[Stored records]
Start of Block

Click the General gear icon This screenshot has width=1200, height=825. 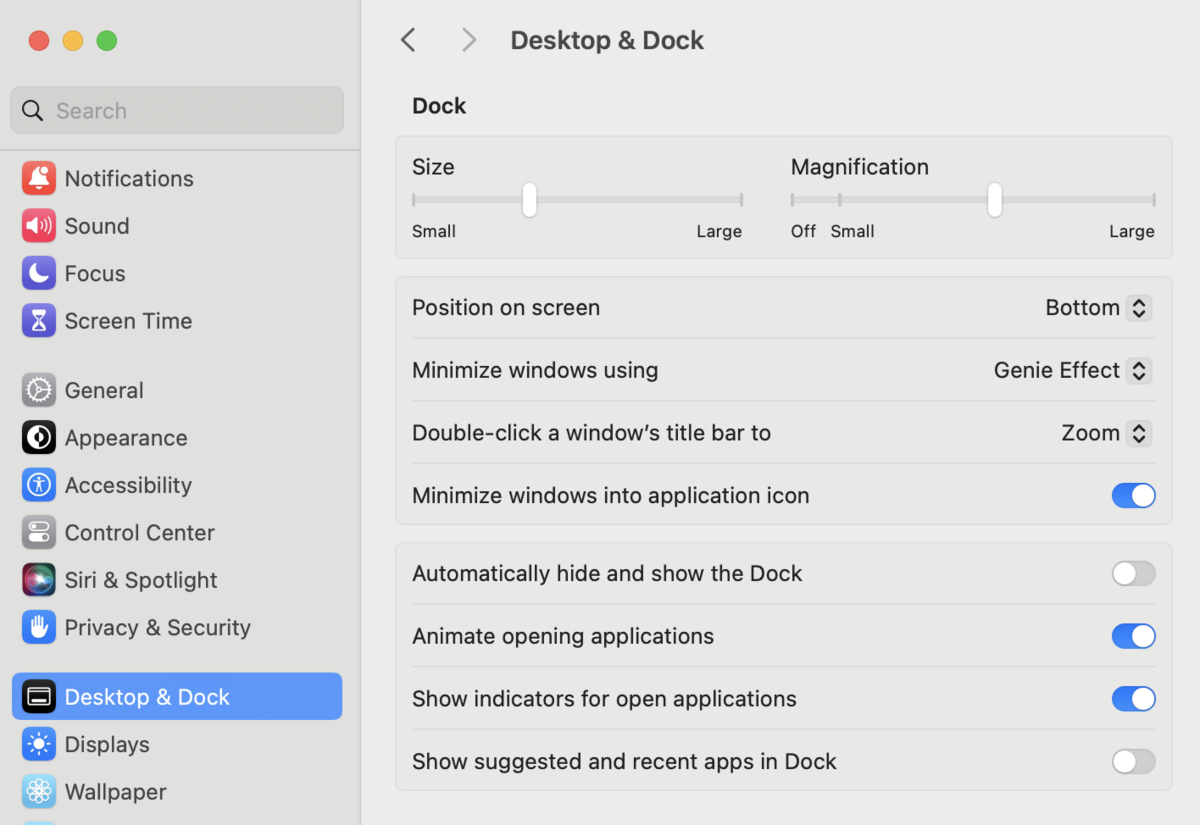coord(39,390)
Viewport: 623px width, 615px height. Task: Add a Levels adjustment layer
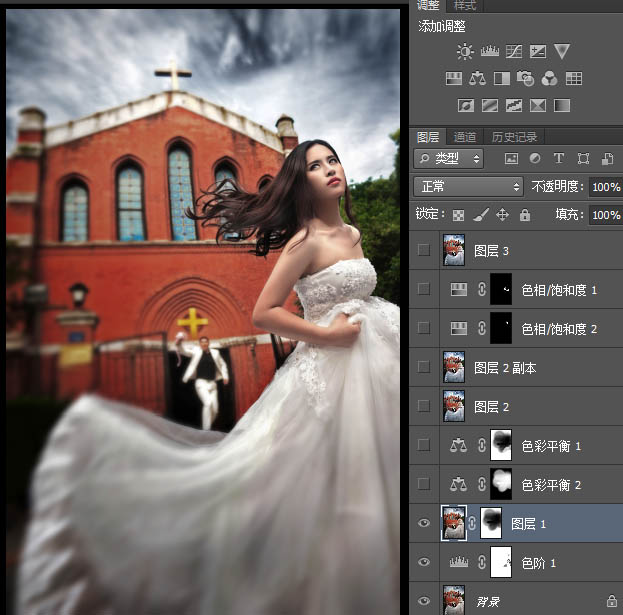[x=489, y=51]
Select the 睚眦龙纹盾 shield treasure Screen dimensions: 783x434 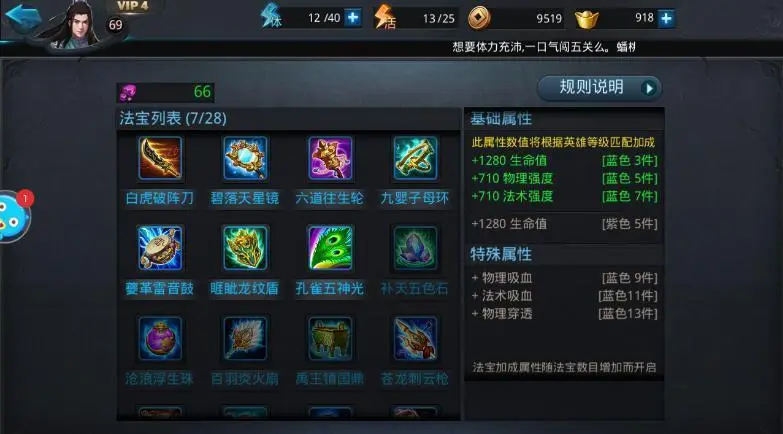(x=245, y=248)
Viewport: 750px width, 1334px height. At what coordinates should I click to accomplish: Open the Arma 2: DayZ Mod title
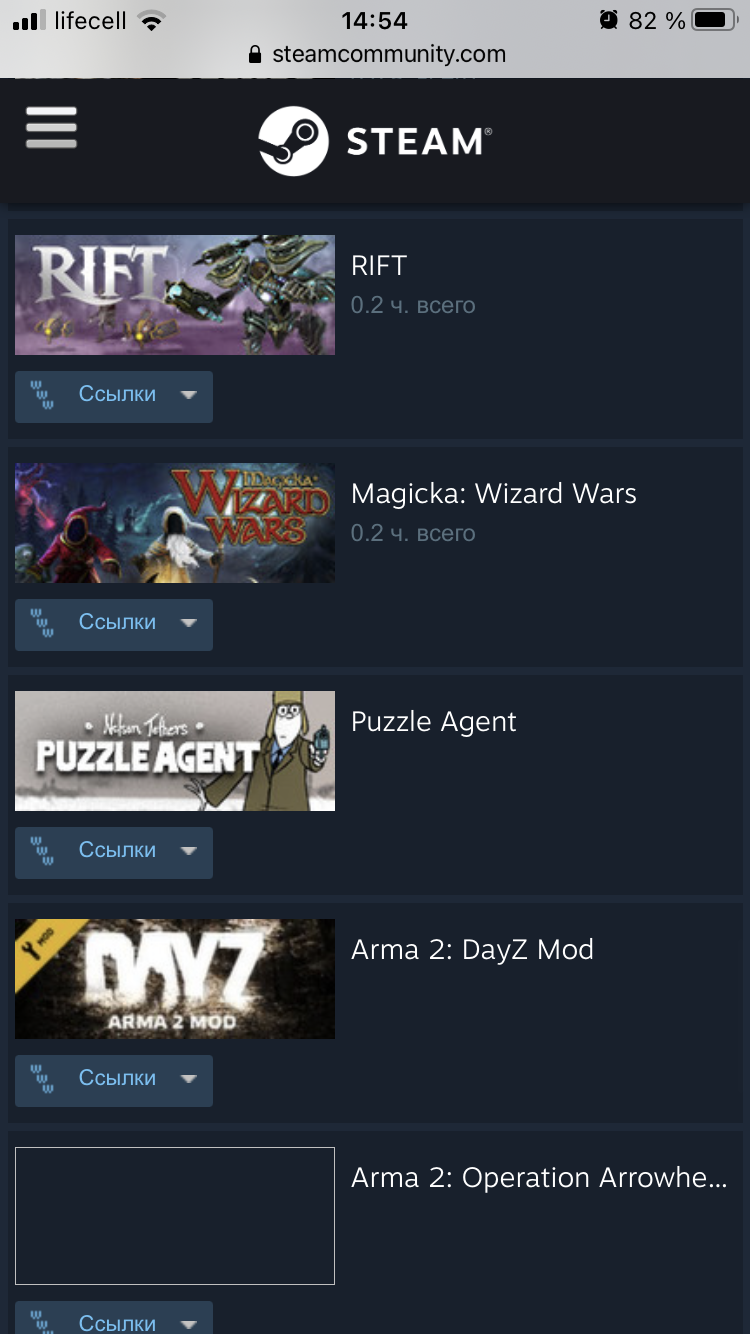[x=472, y=950]
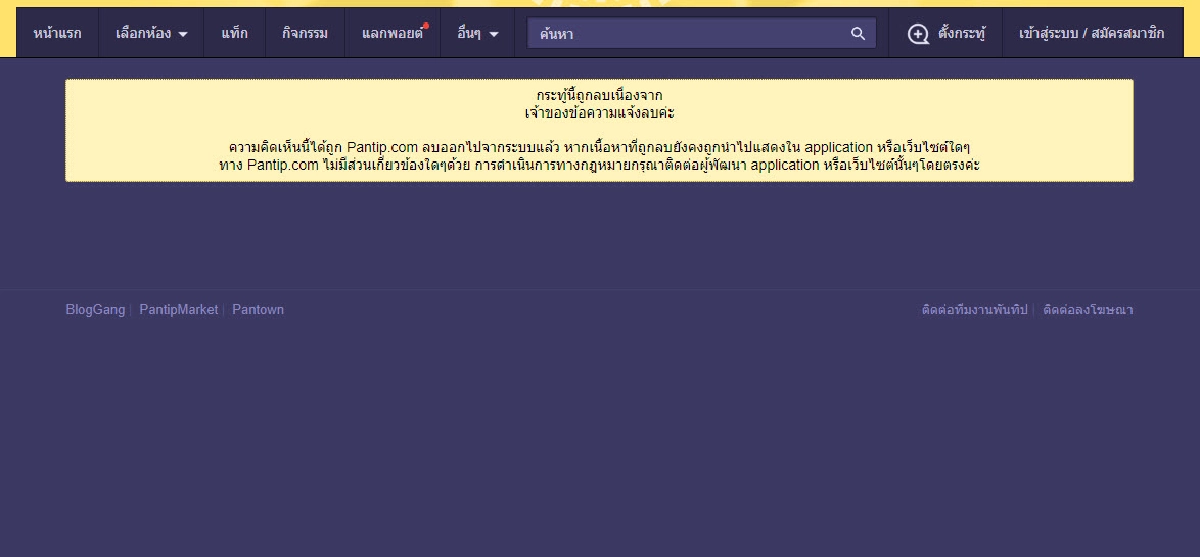Visit the PantipMarket footer link

point(178,310)
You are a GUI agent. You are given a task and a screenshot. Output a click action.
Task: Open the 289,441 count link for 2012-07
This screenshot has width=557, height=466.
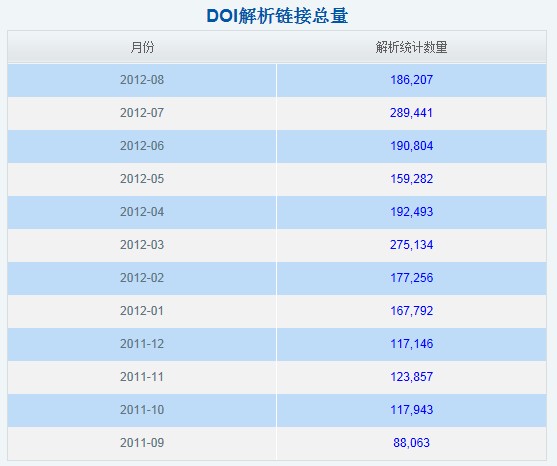[411, 113]
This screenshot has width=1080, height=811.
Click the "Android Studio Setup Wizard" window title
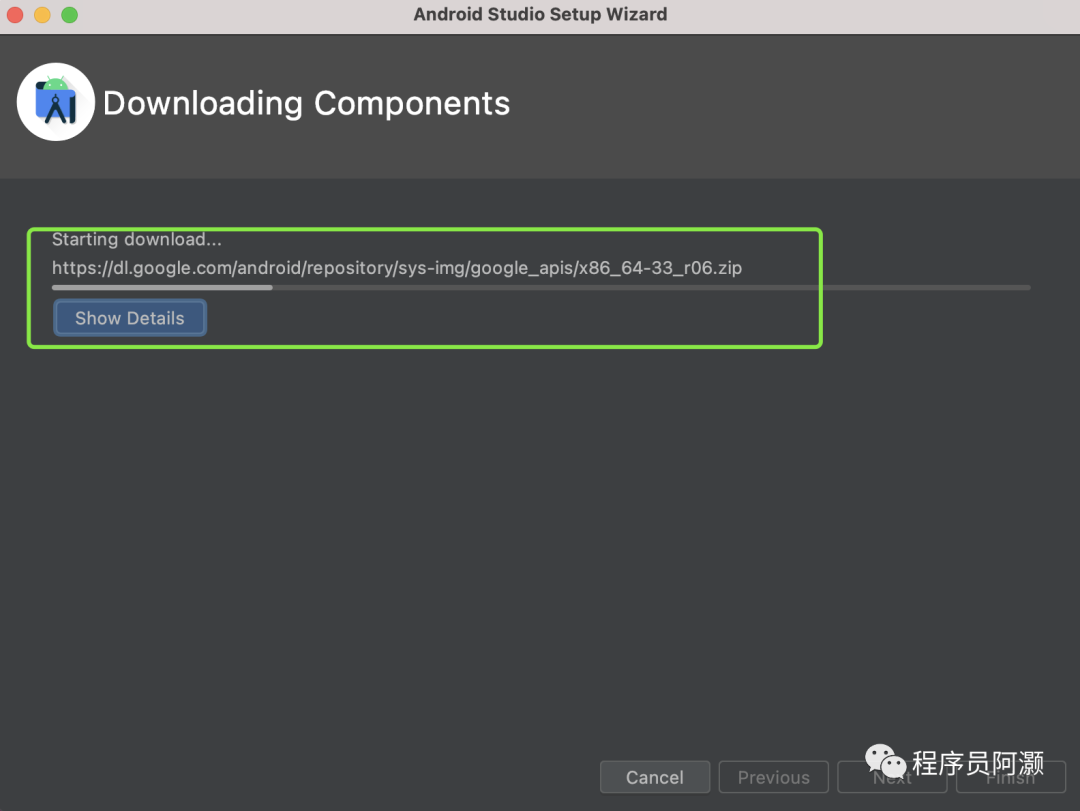coord(540,14)
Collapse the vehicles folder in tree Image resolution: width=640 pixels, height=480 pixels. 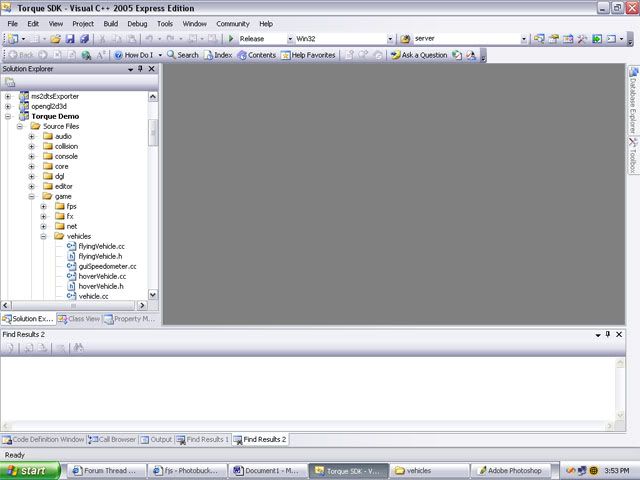(44, 236)
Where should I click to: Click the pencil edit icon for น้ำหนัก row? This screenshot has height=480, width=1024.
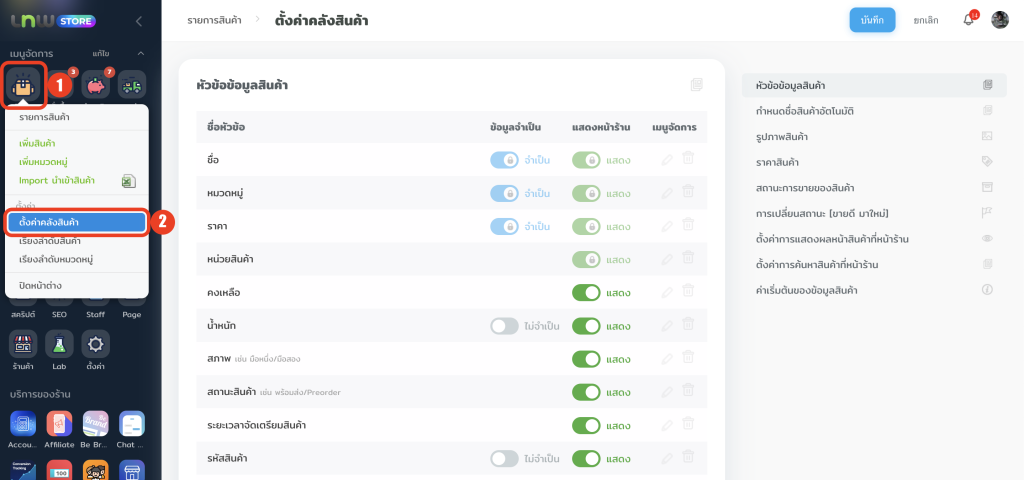click(x=667, y=326)
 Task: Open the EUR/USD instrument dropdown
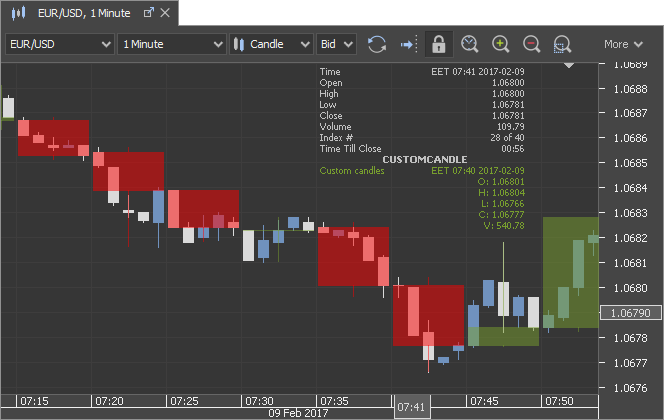59,44
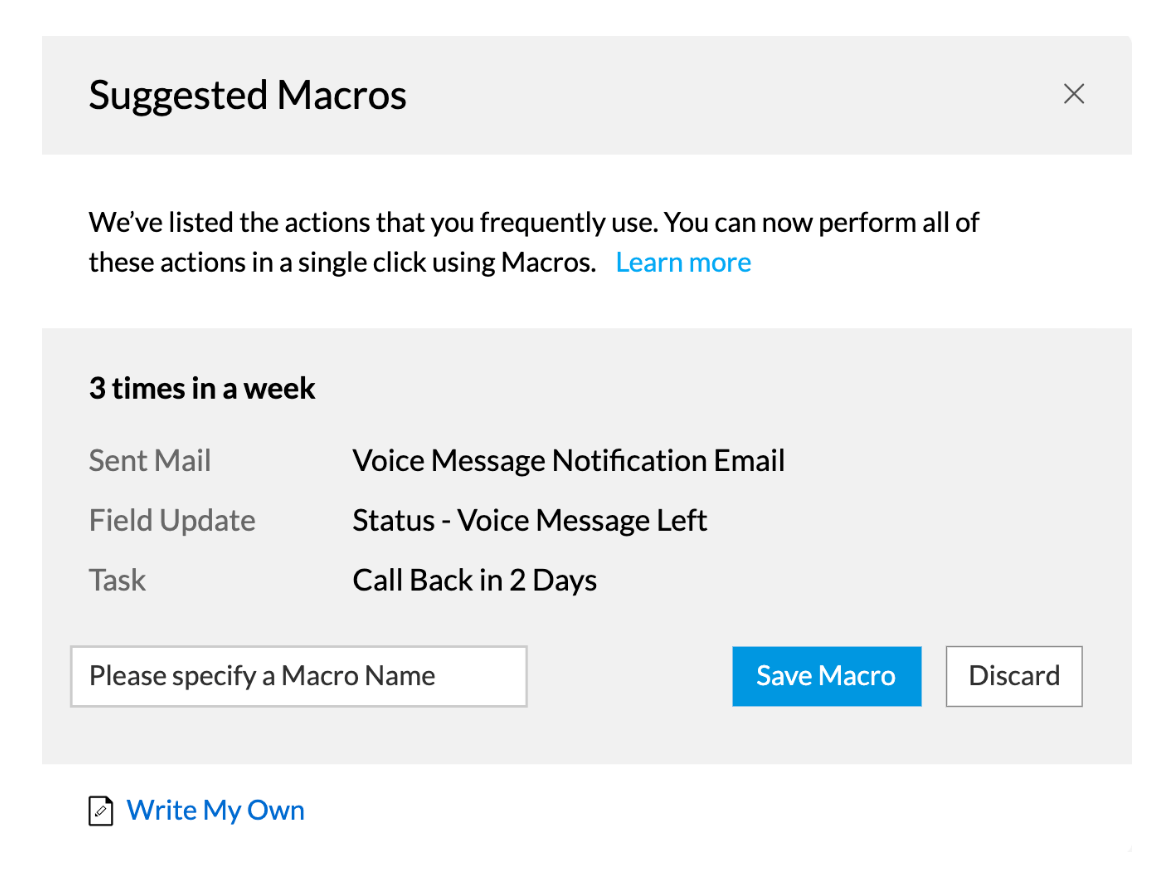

End of Block

* What is expected
Every line from the one with "Where should I" through the end of the records is to be reproduced exactly, and the pictures are to be left out.

* Exercise response
Where should I click to: Click the pencil edit icon for น้ำหนัก row? This screenshot has height=480, width=1024.
click(x=667, y=326)
 Task: Open the EUR/USD instrument dropdown
59,44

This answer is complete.